[Haskell-beginners] Enum for natural numbers

Isaac Dupree ml at isaac.cedarswampstudios.org
Sun Dec 20 15:55:37 EST 2009


kane96 at gmx.de wrote:
> -------- Original-Nachricht --------
>> Datum: Sun, 20 Dec 2009 21:28:21 +0100
>> Von: Daniel Fischer <daniel.is.fischer at web.de>
>> An: beginners at haskell.org
>> Betreff: Re: [Haskell-beginners] Enum for natural numbers
> 
>> Am Sonntag 20 Dezember 2009 21:06:36 schrieb kane96 at gmx.de:
>>>> So,
>>>>
>>>> toEnum n
>>>>     | n < 0 = Z
>>>> toEnum 0 = Z
>>>> toEnum n = ?    -- here, we know n > 0
>>>>
>>>> fromEnum should be the correspondnece the other way round, so
>>>>
>>>> fromEnum Z = 0
>>>> fromEnum (S p) = ?      -- which Int corresponds to the successor
>> of p?
>>> what is P?
>> Any element of Nat (p for Peano).
>>
>>> Now I read some short textes about it and think I know more or less what
>> I
>>> have to do for the exercise. But I don't know really how. Do you know
>> any
>>> examples for it, how it normally looks like?
>> Deniz Dogan posted a few links to recursion earlier today, if you look at
>> them, you should 
>> get the general idea.
>> As a further example,
>>
>> replicate :: Int -> a -> [a]
>> replicate n x
>>     | n <= 0    = []
>>     | otherwise = x:replicate (n-1) x
>>
>> may help.
> 
> my problem is that I don't know how to use Enum correctly and didn't find any helpfull example

Enum is used for things that are in sequence and can be numbered 
likewise.  For example, (if you consider Monday the first day of the week)

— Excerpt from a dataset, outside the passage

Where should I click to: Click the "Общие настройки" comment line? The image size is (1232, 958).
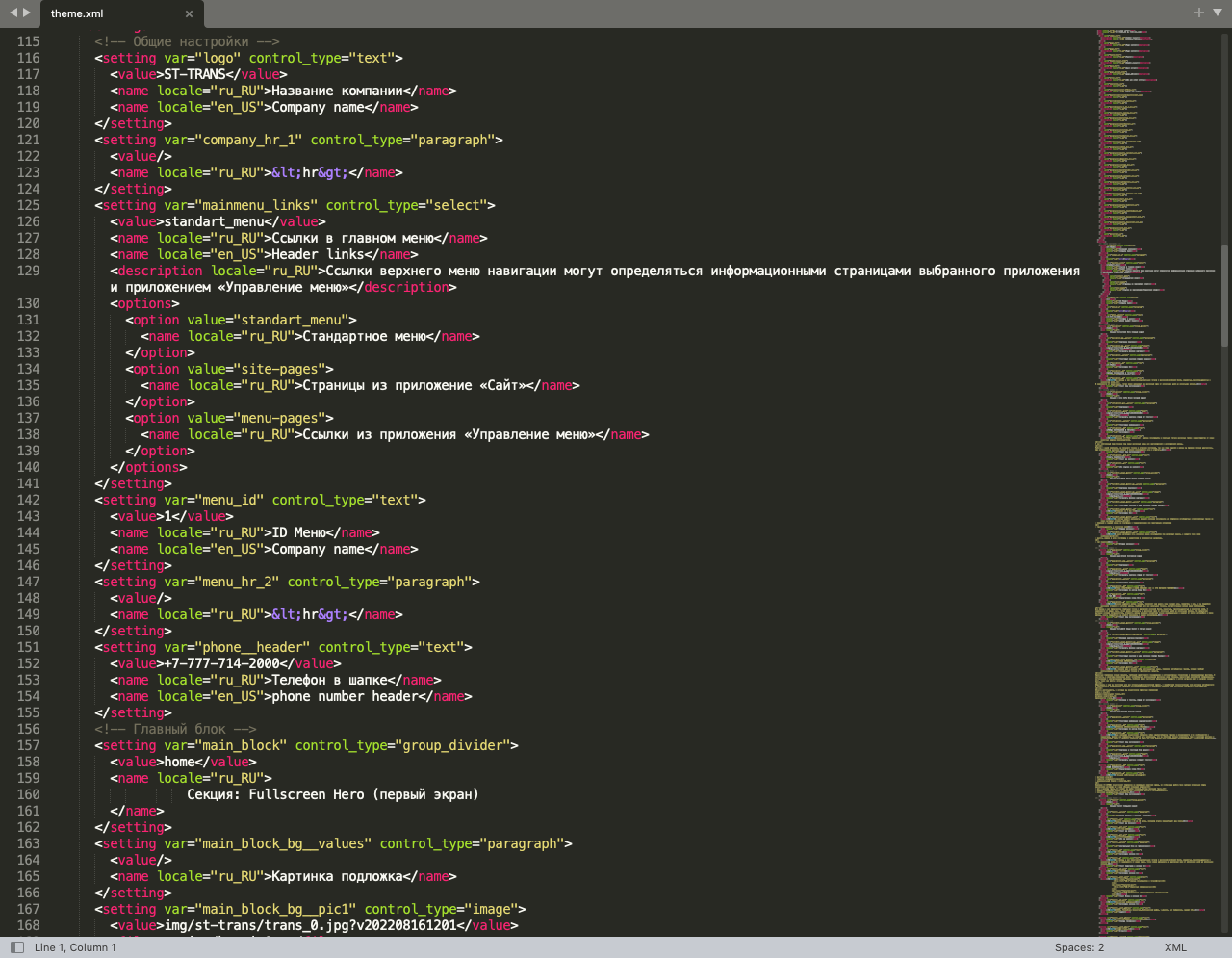187,41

data Weekday = Monday | Tuesday | Wednesday | Thursday |
                    Friday | Saturday | Sunday

probably Monday would correspond to 0, Tuesday to 1, Wednesday to 2, and 
so on through Sunday corresponding to 6.

In your problem,
data Nat = Z | S Nat

Z corresponds to 0, (S Z) corresponds to 1, (S (S Z)) corresponds to 2, 
and so on forever.

Perhaps you can see this by seeing "Z" as "0" and "S" as "1 +".
Z <-> 0
(S Z) <-> (1 + 0)
(S (S Z)) <-> (1 + (1 + 0))
etc...

but you'll have to find a way to define this pattern with just a small 
number of cases, not a huge infinite number.